Carmen konnte die Tränen nicht mehr länger zurückhalten. Sie fing haltlos zu weinen an. Bount sammelte den Revolver und das Messer ein. Er warf einen Blick in Carmens Handtasche, durchsuchte das Mädchen, fand jedoch keine weitere Waffe.

„Sie hätten mich glatt umgelegt, nur um das Leben Ihres Freundes zu erhalten!“, stellte Bount Reiniger eiskalt fest. „Verrückt so etwas!“

„Diese Leute lassen mir doch keine andere Wahl!“

„Wenn ich Pech gehabt hätte, wären Sie jetzt bereits eine Mörderin!“, knirschte Bount.

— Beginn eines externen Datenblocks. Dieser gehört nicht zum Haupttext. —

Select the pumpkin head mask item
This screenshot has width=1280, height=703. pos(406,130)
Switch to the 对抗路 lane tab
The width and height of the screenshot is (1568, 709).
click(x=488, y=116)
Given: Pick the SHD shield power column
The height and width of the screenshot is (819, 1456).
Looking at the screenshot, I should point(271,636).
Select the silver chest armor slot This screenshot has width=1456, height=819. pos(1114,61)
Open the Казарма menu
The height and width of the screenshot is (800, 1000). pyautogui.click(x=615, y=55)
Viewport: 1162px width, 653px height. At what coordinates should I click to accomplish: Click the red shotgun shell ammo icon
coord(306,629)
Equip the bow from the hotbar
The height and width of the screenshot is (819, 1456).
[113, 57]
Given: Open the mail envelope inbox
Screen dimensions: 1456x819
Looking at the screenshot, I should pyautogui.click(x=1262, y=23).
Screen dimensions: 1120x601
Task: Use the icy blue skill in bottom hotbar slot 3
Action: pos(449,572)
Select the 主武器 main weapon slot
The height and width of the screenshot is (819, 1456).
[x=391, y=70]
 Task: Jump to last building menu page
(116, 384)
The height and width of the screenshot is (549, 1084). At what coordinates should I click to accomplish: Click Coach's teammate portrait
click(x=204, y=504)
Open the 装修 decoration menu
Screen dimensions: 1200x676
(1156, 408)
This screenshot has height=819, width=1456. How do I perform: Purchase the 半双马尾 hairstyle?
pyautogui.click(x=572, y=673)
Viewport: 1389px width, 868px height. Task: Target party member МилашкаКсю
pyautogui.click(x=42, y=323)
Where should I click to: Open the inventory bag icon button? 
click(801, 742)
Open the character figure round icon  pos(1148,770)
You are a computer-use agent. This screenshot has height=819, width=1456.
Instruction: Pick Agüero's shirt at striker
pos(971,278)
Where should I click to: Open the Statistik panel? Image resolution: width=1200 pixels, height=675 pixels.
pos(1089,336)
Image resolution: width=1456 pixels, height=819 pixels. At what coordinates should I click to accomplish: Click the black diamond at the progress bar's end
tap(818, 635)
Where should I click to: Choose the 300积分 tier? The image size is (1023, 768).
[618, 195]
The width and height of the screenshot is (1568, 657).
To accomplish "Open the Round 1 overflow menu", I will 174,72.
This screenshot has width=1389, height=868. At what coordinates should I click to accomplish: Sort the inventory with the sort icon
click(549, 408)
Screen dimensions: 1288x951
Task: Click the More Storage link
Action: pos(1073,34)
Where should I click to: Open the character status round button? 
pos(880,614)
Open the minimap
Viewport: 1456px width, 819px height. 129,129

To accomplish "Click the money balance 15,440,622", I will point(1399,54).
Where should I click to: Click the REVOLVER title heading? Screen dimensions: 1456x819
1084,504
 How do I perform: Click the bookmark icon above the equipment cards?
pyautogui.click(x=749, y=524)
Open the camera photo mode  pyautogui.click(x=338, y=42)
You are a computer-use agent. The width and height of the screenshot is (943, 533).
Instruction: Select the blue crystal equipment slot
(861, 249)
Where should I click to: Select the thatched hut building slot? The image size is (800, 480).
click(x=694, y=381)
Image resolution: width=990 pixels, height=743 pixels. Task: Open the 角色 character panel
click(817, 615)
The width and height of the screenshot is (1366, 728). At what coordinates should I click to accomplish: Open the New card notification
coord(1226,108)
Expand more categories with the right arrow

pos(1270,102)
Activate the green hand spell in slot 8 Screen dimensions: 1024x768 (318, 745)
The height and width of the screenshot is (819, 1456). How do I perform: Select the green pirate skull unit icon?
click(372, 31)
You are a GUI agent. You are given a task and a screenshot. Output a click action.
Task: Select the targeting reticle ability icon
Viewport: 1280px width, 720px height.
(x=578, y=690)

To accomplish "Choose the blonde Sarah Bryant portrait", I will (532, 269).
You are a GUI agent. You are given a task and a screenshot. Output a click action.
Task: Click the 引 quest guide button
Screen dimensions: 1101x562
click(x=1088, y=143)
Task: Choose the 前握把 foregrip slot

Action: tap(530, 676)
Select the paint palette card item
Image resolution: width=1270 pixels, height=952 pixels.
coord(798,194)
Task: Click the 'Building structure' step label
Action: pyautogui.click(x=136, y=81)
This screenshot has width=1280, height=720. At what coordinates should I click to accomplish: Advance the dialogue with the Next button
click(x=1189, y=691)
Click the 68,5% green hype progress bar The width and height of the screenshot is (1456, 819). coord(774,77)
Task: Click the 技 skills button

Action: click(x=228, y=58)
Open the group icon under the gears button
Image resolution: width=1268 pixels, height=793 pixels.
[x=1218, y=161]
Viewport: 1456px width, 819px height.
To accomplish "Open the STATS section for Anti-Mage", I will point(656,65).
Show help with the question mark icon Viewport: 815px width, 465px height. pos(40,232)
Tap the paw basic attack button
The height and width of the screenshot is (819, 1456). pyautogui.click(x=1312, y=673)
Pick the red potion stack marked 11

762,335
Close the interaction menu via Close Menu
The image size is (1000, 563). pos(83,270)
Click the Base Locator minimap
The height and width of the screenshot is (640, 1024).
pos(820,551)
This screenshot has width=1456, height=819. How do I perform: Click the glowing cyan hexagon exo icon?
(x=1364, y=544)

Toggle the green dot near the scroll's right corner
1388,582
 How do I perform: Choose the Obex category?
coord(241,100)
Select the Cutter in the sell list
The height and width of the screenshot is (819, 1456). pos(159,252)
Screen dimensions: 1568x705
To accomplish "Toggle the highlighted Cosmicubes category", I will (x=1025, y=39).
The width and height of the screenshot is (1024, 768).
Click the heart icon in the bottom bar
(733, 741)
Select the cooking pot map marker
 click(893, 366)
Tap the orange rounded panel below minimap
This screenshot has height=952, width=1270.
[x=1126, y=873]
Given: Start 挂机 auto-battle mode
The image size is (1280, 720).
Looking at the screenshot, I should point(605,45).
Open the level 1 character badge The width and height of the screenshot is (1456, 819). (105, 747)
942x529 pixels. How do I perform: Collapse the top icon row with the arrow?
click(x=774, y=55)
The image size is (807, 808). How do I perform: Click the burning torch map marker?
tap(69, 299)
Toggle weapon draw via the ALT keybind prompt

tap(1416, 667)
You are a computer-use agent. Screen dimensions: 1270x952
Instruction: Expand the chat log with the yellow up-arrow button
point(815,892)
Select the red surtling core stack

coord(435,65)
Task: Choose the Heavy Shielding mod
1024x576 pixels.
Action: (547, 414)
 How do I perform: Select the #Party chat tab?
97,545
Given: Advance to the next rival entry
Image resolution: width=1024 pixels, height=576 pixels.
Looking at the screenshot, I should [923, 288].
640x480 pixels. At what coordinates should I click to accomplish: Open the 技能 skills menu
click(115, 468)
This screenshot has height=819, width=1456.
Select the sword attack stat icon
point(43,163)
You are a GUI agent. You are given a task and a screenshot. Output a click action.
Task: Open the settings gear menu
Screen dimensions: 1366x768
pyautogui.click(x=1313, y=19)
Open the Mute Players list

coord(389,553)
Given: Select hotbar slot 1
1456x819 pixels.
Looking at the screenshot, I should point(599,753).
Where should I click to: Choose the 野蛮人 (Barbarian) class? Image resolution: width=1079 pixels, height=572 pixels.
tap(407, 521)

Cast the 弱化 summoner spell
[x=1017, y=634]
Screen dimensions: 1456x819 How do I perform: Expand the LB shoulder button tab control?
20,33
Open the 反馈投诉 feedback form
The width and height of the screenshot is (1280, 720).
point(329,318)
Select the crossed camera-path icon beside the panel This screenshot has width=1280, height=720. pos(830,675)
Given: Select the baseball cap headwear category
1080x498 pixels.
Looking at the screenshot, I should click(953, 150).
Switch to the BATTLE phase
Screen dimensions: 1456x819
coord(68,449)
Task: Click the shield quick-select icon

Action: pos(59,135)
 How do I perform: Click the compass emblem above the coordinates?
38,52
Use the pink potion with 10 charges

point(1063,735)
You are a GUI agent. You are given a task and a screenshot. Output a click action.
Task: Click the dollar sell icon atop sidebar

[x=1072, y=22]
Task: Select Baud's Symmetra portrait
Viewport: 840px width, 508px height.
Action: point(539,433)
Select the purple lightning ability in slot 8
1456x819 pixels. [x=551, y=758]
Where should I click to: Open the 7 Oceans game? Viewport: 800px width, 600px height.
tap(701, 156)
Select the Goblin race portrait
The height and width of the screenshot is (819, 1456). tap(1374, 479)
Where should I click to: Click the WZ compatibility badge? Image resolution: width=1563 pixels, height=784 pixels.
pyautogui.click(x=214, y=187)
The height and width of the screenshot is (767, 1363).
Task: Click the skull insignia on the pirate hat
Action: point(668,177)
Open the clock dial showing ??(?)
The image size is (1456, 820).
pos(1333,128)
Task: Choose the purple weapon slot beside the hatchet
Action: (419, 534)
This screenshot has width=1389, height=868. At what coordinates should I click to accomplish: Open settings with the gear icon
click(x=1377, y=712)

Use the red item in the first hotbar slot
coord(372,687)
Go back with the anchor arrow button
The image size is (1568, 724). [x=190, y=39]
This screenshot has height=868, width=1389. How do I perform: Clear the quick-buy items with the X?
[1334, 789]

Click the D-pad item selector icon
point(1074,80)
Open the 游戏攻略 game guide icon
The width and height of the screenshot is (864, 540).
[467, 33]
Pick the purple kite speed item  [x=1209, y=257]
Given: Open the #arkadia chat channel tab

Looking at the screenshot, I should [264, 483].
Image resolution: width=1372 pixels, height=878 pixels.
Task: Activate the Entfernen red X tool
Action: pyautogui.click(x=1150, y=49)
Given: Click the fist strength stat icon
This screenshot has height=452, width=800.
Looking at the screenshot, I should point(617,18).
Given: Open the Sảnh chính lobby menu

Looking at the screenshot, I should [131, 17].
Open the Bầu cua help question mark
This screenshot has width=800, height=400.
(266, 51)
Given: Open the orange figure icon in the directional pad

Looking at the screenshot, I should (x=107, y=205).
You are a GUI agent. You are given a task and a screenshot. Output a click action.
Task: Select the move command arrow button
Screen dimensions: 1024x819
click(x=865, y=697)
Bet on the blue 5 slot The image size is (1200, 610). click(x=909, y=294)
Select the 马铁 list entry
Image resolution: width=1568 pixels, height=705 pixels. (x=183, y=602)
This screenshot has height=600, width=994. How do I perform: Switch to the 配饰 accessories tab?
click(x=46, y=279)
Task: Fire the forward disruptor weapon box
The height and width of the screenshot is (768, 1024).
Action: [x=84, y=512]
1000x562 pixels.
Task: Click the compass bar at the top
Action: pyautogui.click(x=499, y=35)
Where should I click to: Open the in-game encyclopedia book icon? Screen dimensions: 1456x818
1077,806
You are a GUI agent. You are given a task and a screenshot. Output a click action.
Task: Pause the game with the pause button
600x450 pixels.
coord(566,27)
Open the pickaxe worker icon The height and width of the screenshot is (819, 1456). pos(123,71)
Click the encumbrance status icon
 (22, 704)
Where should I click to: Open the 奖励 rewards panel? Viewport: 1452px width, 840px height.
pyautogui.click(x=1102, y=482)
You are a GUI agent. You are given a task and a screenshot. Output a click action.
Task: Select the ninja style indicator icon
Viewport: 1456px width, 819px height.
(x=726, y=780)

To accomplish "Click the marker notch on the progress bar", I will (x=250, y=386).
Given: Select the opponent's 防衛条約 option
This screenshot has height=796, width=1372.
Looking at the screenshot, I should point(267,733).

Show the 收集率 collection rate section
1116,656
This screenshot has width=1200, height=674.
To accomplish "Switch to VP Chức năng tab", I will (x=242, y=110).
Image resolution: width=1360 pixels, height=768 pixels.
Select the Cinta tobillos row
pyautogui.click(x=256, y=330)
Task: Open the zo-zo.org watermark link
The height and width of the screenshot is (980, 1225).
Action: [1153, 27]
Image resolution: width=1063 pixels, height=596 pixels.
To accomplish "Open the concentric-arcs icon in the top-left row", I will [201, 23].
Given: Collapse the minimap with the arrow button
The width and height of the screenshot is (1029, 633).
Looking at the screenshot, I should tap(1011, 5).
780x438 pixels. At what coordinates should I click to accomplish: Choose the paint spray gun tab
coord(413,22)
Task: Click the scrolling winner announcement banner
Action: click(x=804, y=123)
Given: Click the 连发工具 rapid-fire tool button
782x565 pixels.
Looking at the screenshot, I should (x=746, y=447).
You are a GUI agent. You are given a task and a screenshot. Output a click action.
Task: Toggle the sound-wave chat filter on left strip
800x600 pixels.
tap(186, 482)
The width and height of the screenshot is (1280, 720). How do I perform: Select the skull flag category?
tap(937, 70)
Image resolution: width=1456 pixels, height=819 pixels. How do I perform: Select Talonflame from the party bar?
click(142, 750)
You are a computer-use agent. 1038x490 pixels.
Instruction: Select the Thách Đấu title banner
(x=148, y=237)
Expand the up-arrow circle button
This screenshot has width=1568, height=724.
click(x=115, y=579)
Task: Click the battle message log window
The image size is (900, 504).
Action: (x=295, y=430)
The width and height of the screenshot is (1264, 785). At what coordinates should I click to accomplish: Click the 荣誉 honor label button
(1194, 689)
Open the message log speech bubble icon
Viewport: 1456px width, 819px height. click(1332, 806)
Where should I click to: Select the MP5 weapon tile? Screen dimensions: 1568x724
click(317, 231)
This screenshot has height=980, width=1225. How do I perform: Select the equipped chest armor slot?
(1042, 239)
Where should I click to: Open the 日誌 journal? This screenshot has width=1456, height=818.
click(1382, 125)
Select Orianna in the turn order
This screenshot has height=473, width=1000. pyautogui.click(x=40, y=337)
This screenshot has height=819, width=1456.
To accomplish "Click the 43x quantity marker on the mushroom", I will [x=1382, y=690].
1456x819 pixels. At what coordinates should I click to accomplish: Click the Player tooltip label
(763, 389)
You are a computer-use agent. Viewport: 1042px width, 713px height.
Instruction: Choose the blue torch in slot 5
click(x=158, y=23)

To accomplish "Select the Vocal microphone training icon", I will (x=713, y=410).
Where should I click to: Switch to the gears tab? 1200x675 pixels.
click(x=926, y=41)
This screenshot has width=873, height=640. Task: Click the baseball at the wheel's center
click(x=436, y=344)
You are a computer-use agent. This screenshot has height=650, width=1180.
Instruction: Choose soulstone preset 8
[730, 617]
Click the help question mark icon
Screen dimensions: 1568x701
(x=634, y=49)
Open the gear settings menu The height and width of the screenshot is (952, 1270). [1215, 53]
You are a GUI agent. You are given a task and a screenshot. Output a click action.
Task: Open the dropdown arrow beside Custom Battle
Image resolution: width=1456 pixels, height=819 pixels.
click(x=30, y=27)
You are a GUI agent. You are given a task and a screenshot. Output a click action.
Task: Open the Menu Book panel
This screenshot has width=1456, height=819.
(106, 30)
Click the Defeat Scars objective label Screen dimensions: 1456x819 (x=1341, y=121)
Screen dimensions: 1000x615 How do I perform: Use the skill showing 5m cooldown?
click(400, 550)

Er dachte an Mister Smith. Der verfluchte Kerl handelte unwahrscheinlich schnell. Bount hatte sich von ihm nicht kaufen lassen, also fuhr er mit schwereren Geschützen auf.

Er setzte Carmen Rodriguez so schwer unter Druck, dass sie zu zerbrechen drohte. Und in ihrer panischen Verwirrung griff das Mädchen tatsächlich zur Waffe, um zu tun, was der Gangster von ihr verlangte.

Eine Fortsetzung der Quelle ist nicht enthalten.